We start our journey in the German capital for the Festival of Lights. Every October since 2005, light projections have added color and patterns to iconic buildings and monuments. From the Brandenburg Gate to the city cathedral, the event turns Berlin itself into a piece of art. In 2015, the festival attracted more than 2.2 million visitors – reportedly resulting in 750,000 hotel bookings!
Next, to the Netherlands. Every winter the Amsterdam Light Festival sees installations scattered around the winding streets and canals in the heart of the city. Visitors can either take an evening boat tour or wrap up warm for a stroll around town. Saving energy and avoiding waste are central to this event: not only are 95% of the lights on display low-energy LEDs, the organizers also actively seek second ‘homes’ for the artworks once the festival is over.
Heading north, we’re off to Sweden for Lights in Alingsås, located near the lakes in the south of the country. The idea for this festival began in 1999 when a group of students gathered in the town to experiment with different lighting designs for public buildings. The following year, the municipality entered into agreements with the Professional Lighting Designers’ Association (PLDA) and the first edition took place. Held from September to November, the small town now welcomes leading light designers and over 85,000 visitors annually.
From here we cross the Atlantic to check out Light City in Baltimore. Launched in spring 2016, it is the first large-scale, international light festival to be held in the United States. With planning for the second festival in April next year already underway, it seems it was a success. The first event focused around the city’s harbor and attracted over 400,000 visitors. Among the installations were hundreds of illuminated sculptures resembling a flotilla of paper boats. The brightest idea however was the array of snacks available: "lighted" cotton candy anyone?

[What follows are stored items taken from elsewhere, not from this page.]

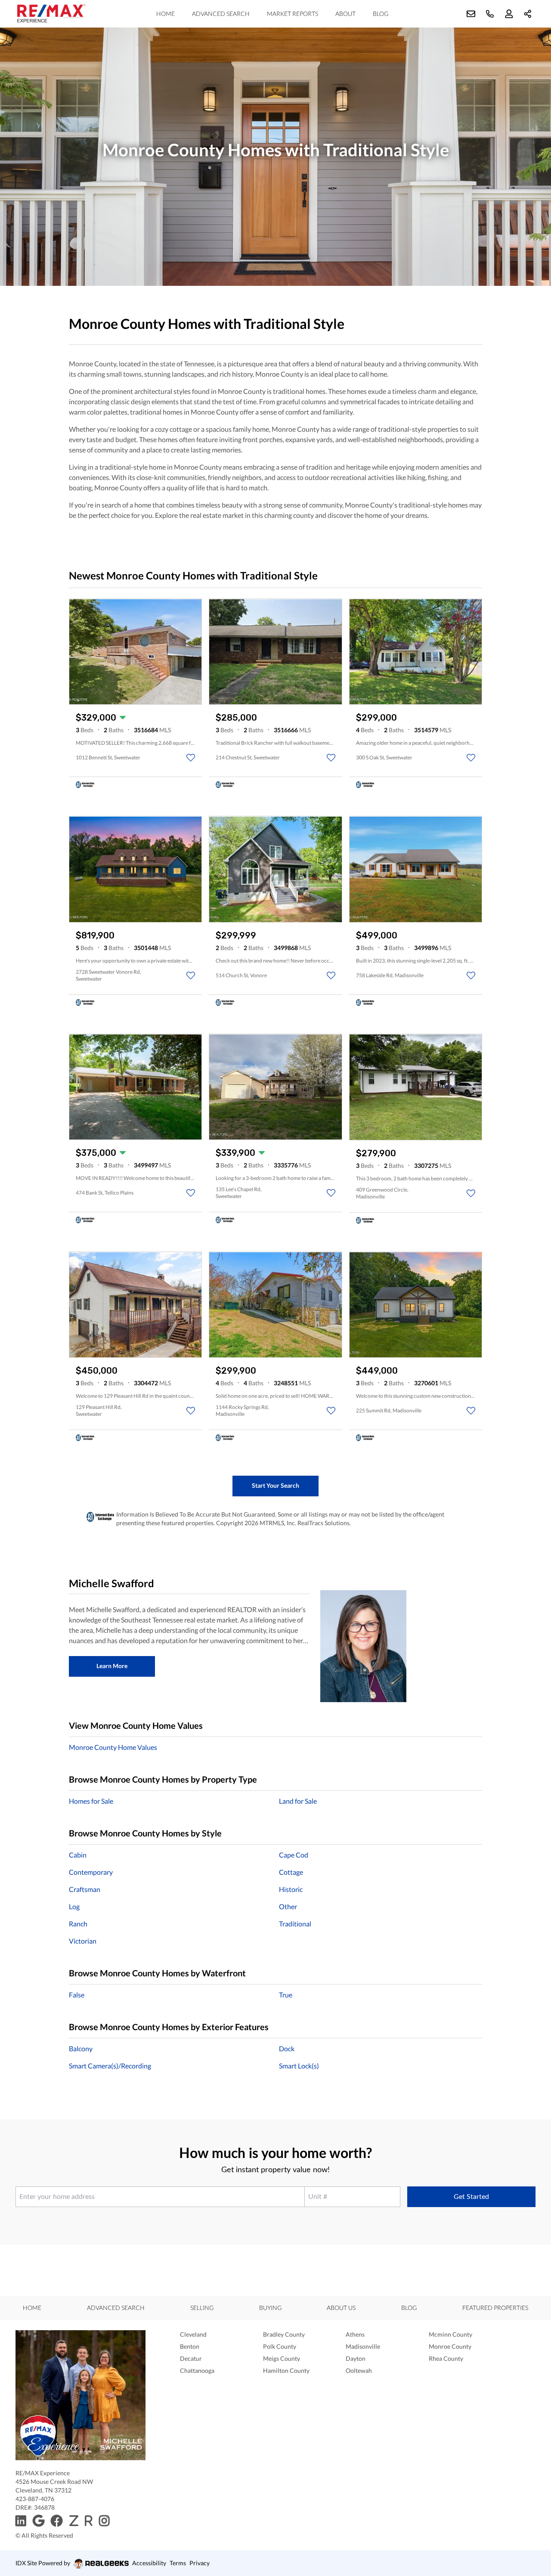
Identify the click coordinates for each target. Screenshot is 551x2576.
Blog (380, 13)
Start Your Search (275, 1485)
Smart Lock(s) (299, 2066)
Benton (189, 2346)
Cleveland (193, 2334)
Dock (286, 2048)
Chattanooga (197, 2370)
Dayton (355, 2358)
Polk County (279, 2346)
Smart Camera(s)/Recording (110, 2066)
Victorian (82, 1941)
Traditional (295, 1924)
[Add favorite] (190, 757)
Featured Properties (495, 2307)
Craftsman (84, 1889)
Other (288, 1906)
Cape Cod (293, 1855)
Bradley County (284, 2334)
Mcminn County (450, 2334)
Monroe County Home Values (113, 1747)
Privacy (199, 2563)
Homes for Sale (91, 1801)
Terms (178, 2563)
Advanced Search (221, 13)
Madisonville (363, 2346)
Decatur (191, 2358)
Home (165, 13)
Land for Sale (298, 1801)
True (285, 1995)
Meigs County (281, 2358)
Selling (202, 2307)
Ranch (78, 1924)
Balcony (81, 2048)
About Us (341, 2307)
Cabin (78, 1855)
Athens (355, 2334)
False (76, 1995)
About (345, 13)
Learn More (111, 1665)
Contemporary (91, 1872)
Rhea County (446, 2358)
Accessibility (149, 2563)
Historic (291, 1889)
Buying (270, 2307)
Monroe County (450, 2346)
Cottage (291, 1872)
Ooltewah (359, 2370)
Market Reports (292, 13)
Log (74, 1906)
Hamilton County (286, 2370)
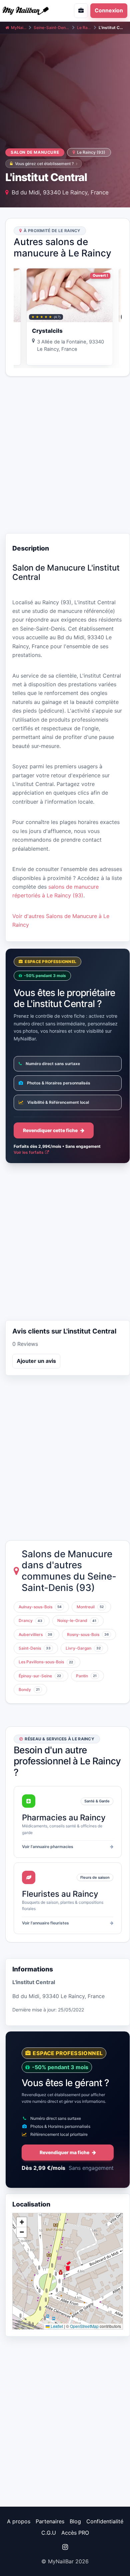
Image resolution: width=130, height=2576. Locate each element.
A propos (18, 2521)
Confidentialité (104, 2521)
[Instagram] (65, 2547)
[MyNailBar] (31, 10)
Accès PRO (75, 2532)
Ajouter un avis (36, 1361)
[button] (67, 2266)
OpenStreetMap (84, 2326)
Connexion (109, 10)
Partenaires (50, 2521)
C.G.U (48, 2532)
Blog (75, 2521)
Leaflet (56, 2326)
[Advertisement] (65, 455)
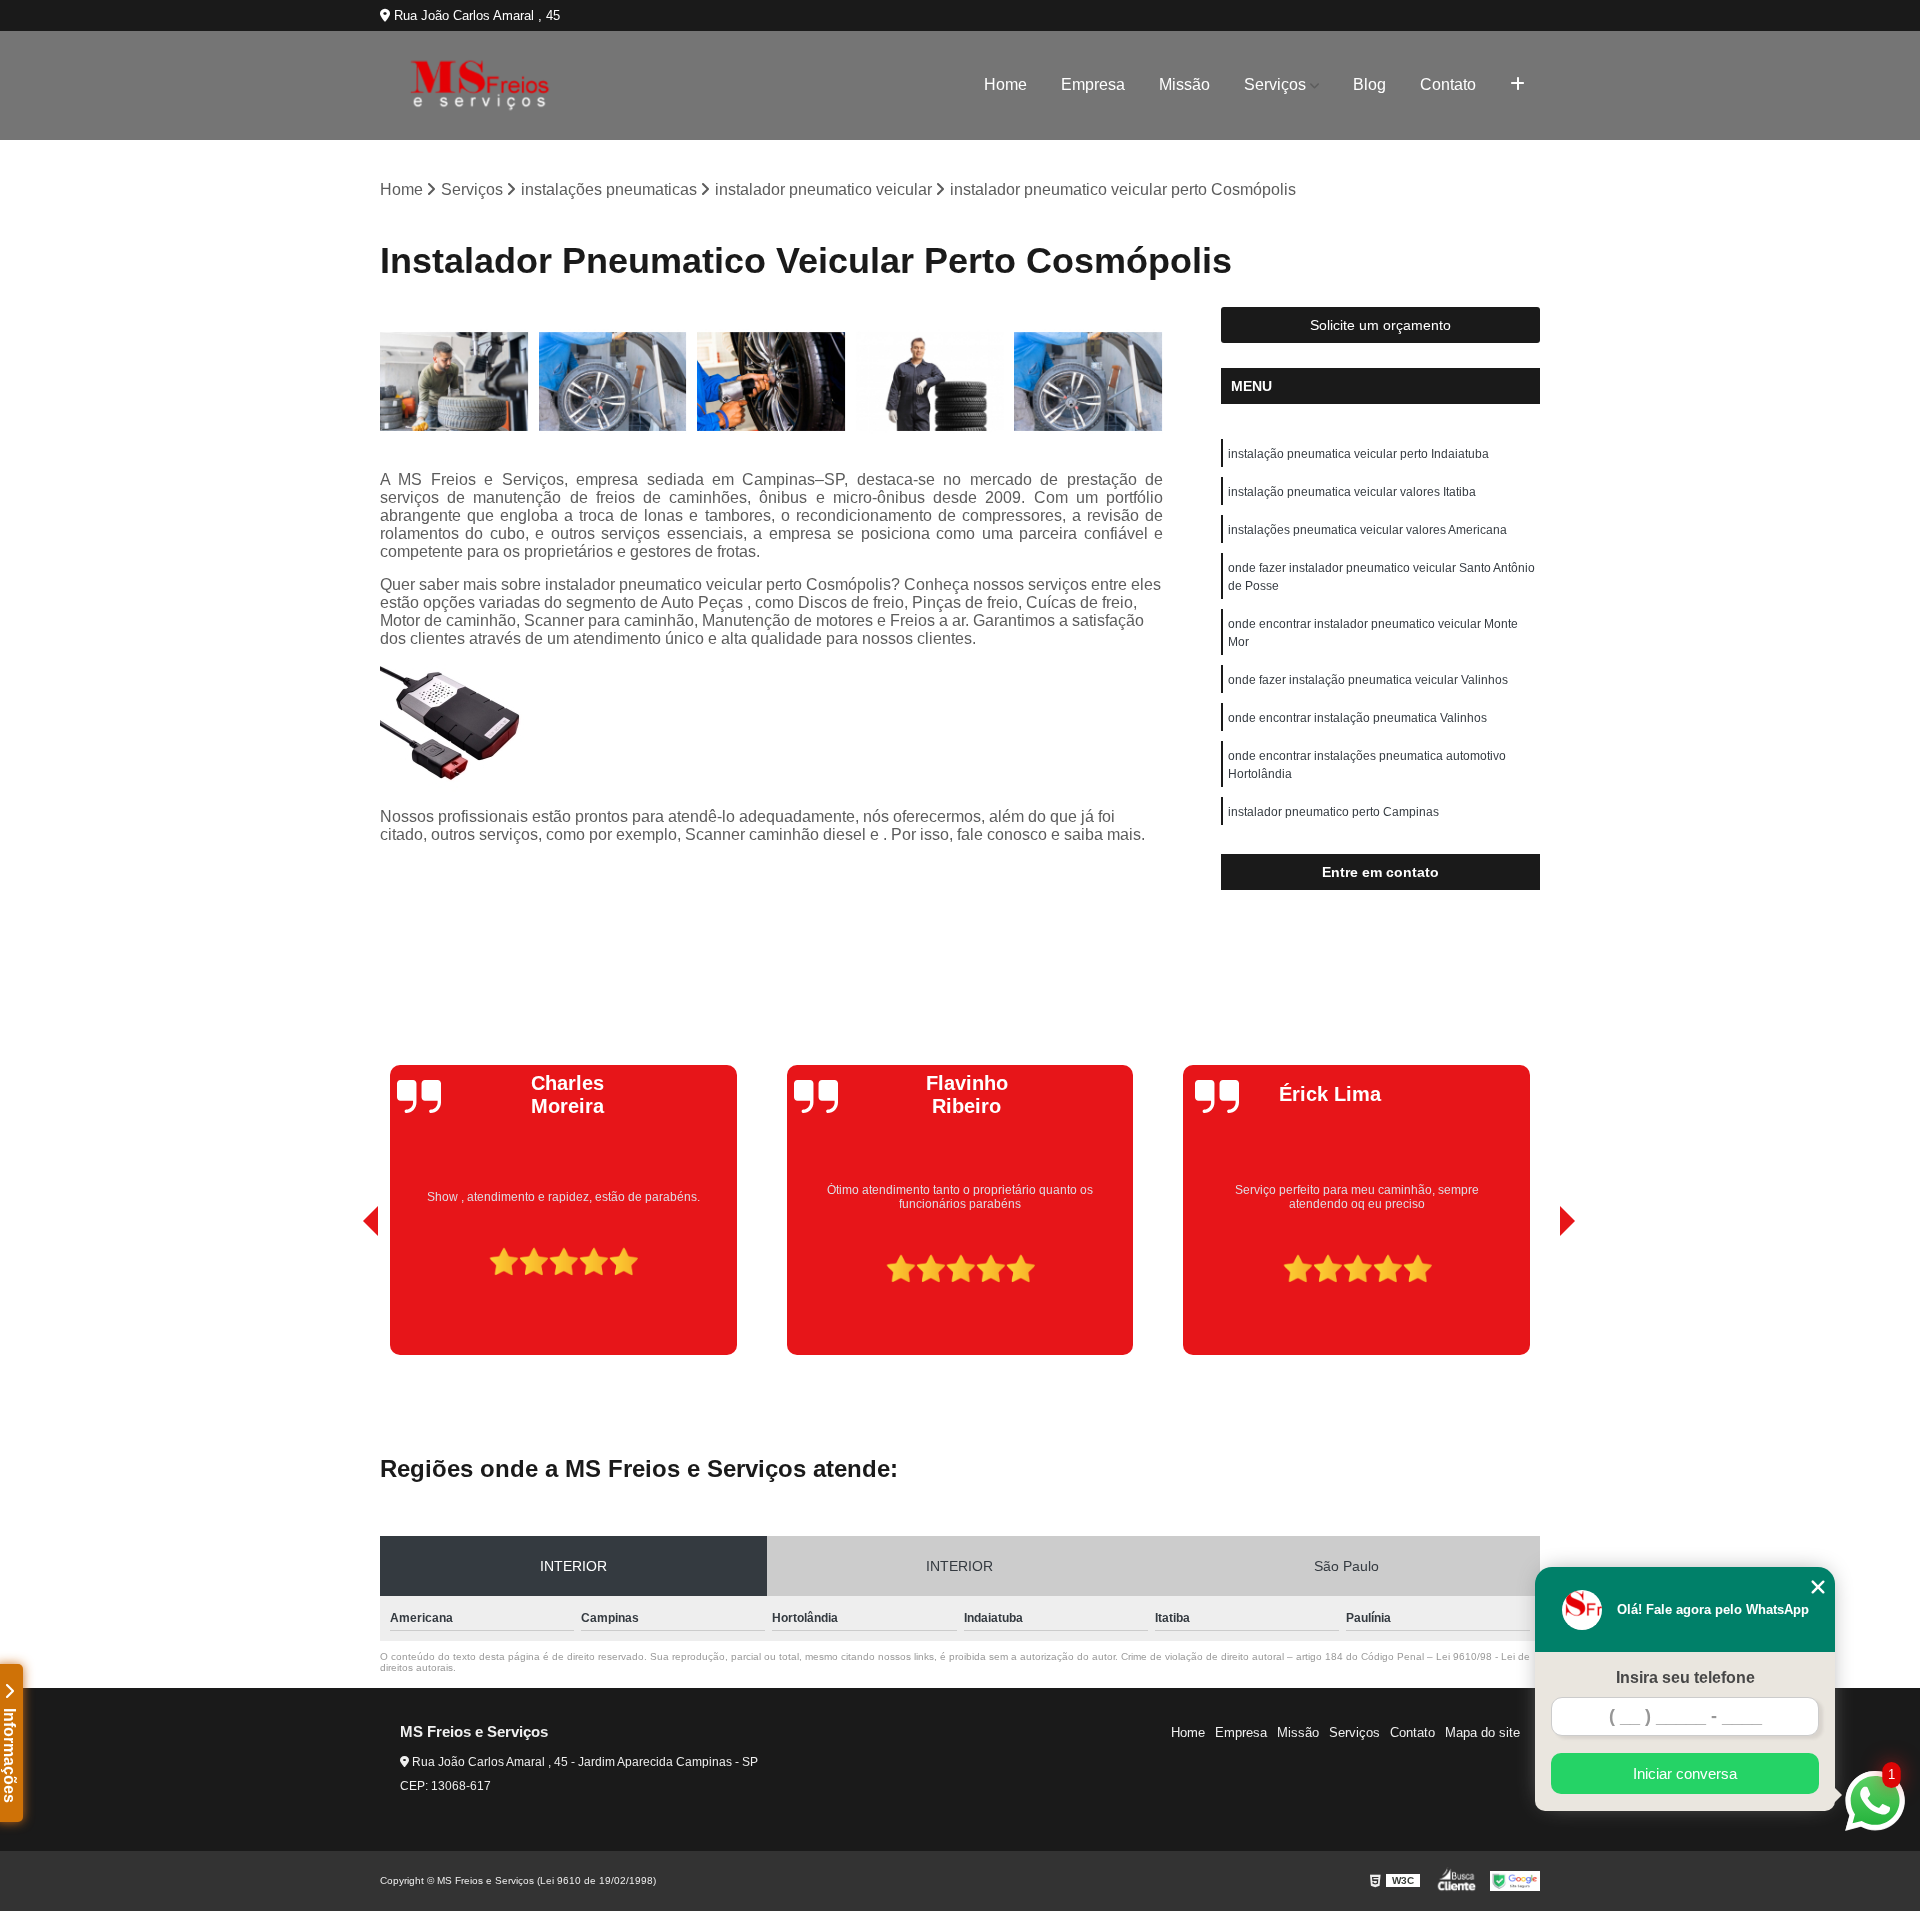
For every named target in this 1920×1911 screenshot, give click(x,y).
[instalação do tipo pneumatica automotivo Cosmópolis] (771, 381)
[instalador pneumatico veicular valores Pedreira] (1088, 381)
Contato (1448, 84)
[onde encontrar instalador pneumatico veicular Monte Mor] (454, 381)
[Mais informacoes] (1517, 85)
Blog (1369, 84)
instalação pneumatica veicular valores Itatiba (1352, 492)
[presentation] (343, 1298)
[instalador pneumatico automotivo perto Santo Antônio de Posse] (930, 381)
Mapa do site (1482, 1732)
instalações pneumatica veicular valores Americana (1367, 530)
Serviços (1275, 84)
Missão (1184, 84)
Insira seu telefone (1685, 1677)
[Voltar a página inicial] (480, 85)
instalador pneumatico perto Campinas (1333, 812)
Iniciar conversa (1685, 1773)
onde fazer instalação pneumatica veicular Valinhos (1368, 680)
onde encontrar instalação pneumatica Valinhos (1357, 718)
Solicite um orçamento (1380, 325)
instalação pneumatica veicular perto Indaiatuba (1358, 454)
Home (1005, 84)
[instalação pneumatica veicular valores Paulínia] (613, 381)
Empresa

Down to South America, we land in Colombia for Medellin’s Christmas lights. Known as El Alumbrado, it is one of the most expensive light displays in the world. Looking at the images, you can see why! In 2015 there were a reported 40,000 decorations made up of 900 kilometers of illuminated strings and 31 million LED lights. In 2012, National Geographic listed Medellin as one of the 10 best places in the world to see Christmas lights.
Off to Asia, where we are spoilt for choice. First stop: Japan for Kobe Luminarie. This festival has been held every December since 1995 to commemorate the Great Hanshin earthquake – one of the most devastating in Japan's history. After the earthquake Kobe was without lights, so the festival was held to give people hope. Originally it was supposed to be a one-off event, but popular demand has seen it return again and again. Today it is a strong symbol of the city’s recovery. The Italian name and style of the festival reflects the fact that the lights were donated by the Italian government, and that one of the two designers is Italian.
Now onto the Harbin Festival, taking place in January and February in China. Similar to the festival in Berlin, the event sees colorful light beamed onto structures. The only difference is that the structures are made of ice! Every winter, the city becomes home to the International Snow and Ice Festival. For weeks on end the structures and sculptures remain in perfect condition thanks to the sub-zero temperatures that can be found in the north of China. Every evening, multicolored lights add a touch of color to the otherwise very bleak and white landscape.
Next, a stop in Singapore for the i Light Marina Bay festival. Known as Asia’s leading sustainable light art festival, over 20 installations line the waterfront every spring. As the event coincides with the annual Earth Day, all the festival lights are temporarily switched off. The campaign ‘Switch Off, Turn Up’ also runs alongside the event with the aim of offsetting the event’s power consumption. It encourages people to switch off lights when not in use and turn up the temperature of air conditioning.
And finally to Australia for Vivid Sydney, an event that began as a smart light festival in 2009 promoting energy efficiency and a reduction of obtrusive light into the night atmosphere. Taking place in May and June, the festival now includes projections onto some of the city’s most famous buildings and bridges – the Opera House has never looked so good.